• [EXERCISE INSTRUCTIONS]
Output exactly the lines of the listing below that run from the line with "Image resolution: width=732" through the line with "The image size is (1280, 800).". No pictures.

• [INFORMATION]
────────────────────
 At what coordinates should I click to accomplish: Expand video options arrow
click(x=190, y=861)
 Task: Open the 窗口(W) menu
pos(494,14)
────────────────────
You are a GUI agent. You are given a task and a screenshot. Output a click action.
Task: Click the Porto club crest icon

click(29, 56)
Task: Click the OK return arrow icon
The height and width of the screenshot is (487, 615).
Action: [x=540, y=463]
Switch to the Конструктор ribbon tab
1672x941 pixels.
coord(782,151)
────────────────────
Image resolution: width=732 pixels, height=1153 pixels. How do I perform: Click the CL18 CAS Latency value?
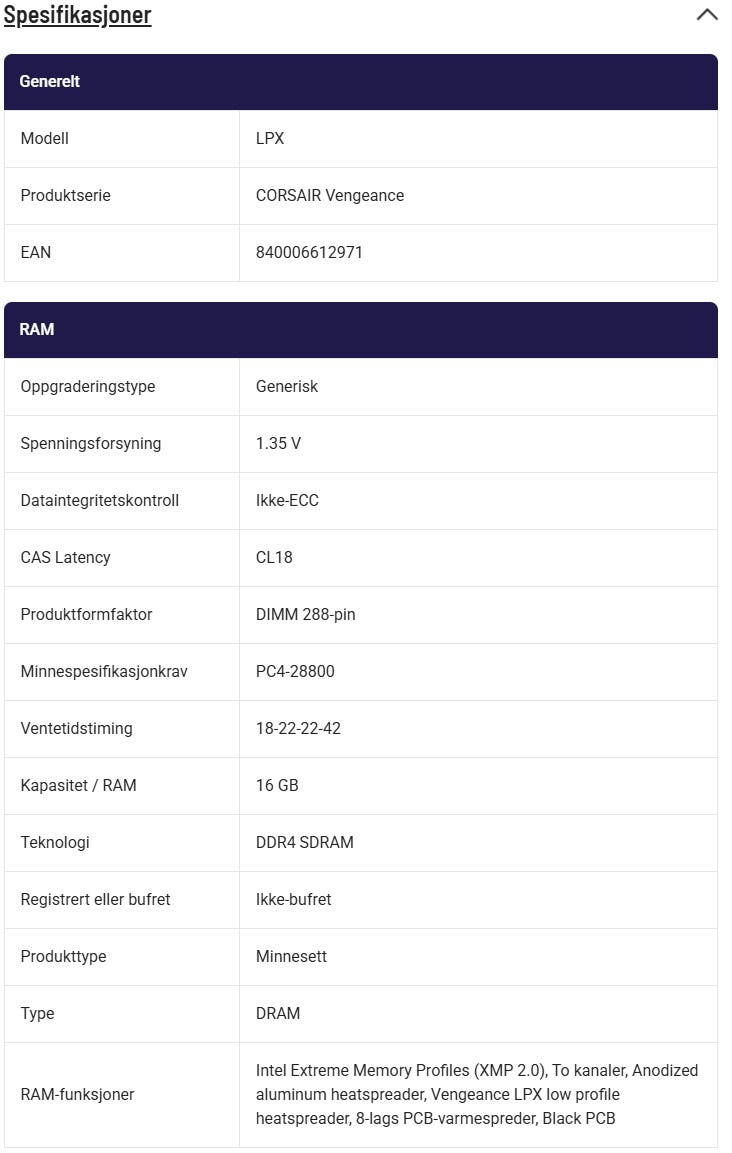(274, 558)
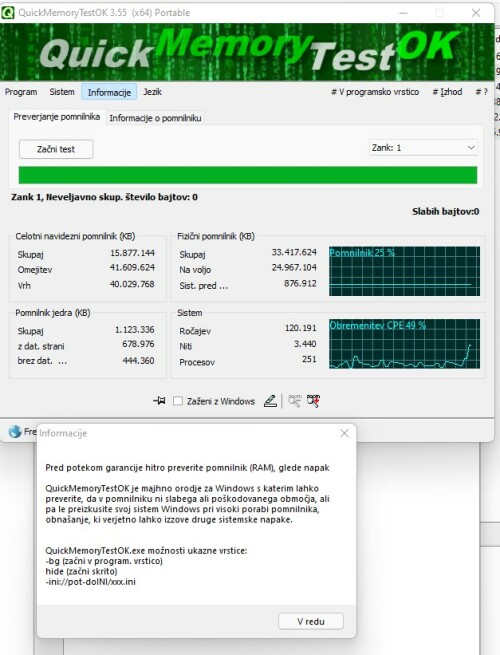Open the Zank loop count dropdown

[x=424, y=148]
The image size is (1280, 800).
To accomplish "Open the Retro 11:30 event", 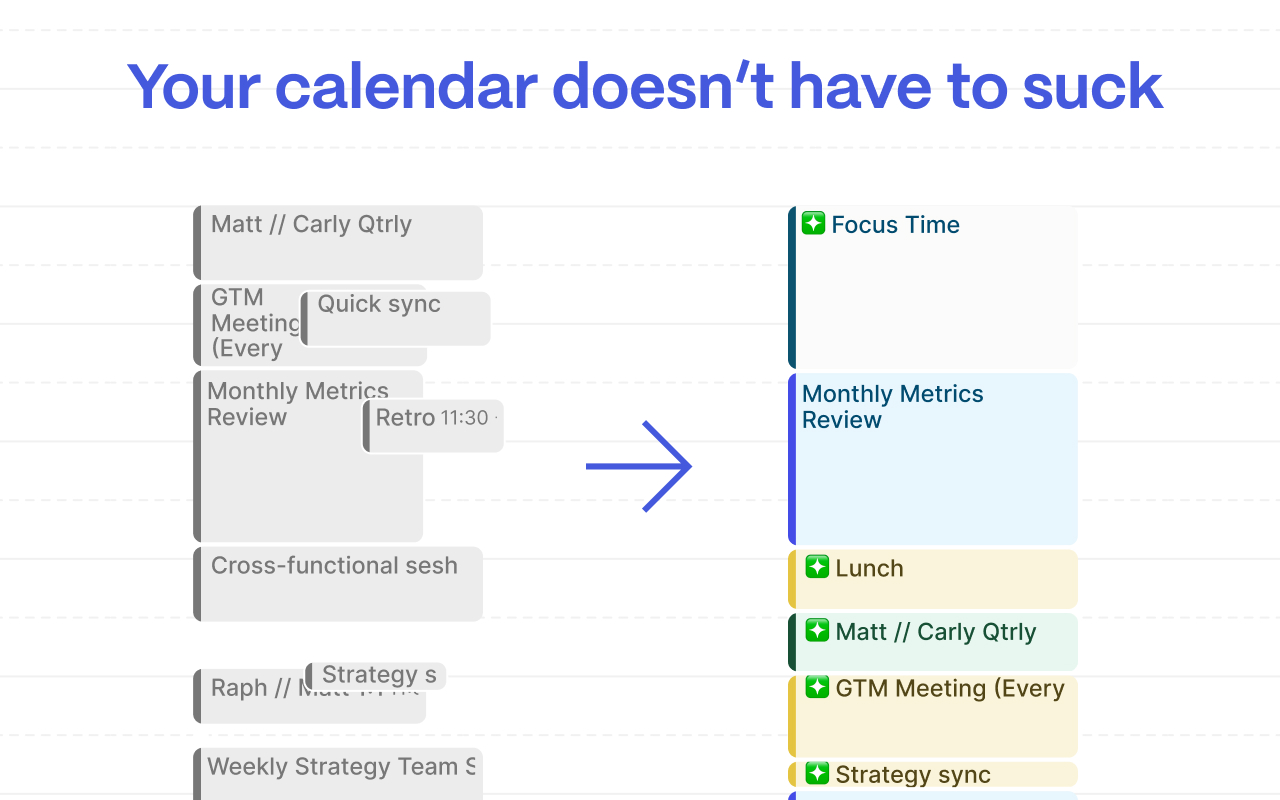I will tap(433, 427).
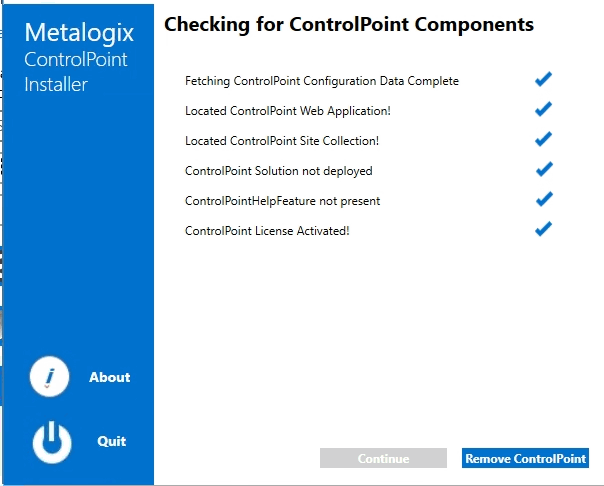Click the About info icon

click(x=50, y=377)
────────────────────
• [SOLUTION TO THE EXERCISE]
Image resolution: width=732 pixels, height=1153 pixels. How do I perform: Click the CL18 CAS Latency value?
(274, 558)
Open the Zank loop count dropdown

[x=424, y=148]
The image size is (1280, 800).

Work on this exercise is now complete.